## PROMPT
Below are some entries. Repeat exactly the lines from the one with "Where should I click to: Open" through the one with "Given: Click the Undo (撤销) icon", and only those.

## RECORDS PROVIDED
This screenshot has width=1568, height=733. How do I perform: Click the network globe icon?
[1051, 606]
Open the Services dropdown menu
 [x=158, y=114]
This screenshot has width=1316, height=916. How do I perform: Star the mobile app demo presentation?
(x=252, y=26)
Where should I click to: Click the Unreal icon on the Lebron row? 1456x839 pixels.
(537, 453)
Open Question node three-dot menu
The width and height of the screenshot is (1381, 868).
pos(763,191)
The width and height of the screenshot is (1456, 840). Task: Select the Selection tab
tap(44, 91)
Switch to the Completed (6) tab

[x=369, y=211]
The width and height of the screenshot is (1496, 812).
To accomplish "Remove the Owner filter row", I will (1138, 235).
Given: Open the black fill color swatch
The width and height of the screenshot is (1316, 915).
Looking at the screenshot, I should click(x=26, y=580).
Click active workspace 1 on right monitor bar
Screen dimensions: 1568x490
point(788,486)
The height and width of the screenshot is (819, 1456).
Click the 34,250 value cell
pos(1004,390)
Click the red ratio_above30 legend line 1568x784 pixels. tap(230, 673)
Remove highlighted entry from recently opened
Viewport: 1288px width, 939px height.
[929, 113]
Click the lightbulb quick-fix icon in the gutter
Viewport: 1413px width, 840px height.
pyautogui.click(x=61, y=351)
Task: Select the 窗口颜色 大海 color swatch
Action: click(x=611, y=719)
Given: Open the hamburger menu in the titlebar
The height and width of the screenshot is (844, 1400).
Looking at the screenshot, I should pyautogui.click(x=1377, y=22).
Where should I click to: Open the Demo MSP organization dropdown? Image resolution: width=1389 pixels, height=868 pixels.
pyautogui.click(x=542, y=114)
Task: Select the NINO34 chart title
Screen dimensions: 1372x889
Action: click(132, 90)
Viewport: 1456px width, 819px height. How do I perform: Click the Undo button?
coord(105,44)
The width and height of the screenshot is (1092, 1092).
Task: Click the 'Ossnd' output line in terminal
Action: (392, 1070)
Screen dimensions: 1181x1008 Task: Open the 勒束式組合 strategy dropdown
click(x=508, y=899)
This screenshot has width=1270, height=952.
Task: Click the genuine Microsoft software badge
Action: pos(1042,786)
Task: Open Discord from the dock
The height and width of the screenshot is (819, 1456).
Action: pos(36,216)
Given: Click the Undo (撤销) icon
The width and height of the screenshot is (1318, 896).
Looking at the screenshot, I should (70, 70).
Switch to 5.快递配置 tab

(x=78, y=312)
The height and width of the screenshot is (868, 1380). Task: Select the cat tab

## RESPONSE TO THE TASK
Where should I click to: Open the Demo MSP organization dropdown? Image resolution: width=1389 pixels, height=868 pixels.
pyautogui.click(x=542, y=114)
Task: Select the NINO34 chart title
Screen dimensions: 1372x889
Action: click(132, 90)
Viewport: 1456px width, 819px height. How do I perform: Click the Undo button?
coord(105,44)
The width and height of the screenshot is (1092, 1092).
Task: Click the 'Ossnd' output line in terminal
Action: (392, 1070)
Screen dimensions: 1181x1008 Task: Open the 勒束式組合 strategy dropdown
click(x=508, y=899)
This screenshot has width=1270, height=952.
Task: Click the genuine Microsoft software badge
Action: pos(1042,786)
Task: Open Discord from the dock
The height and width of the screenshot is (819, 1456).
Action: pos(36,216)
Given: Click the Undo (撤销) icon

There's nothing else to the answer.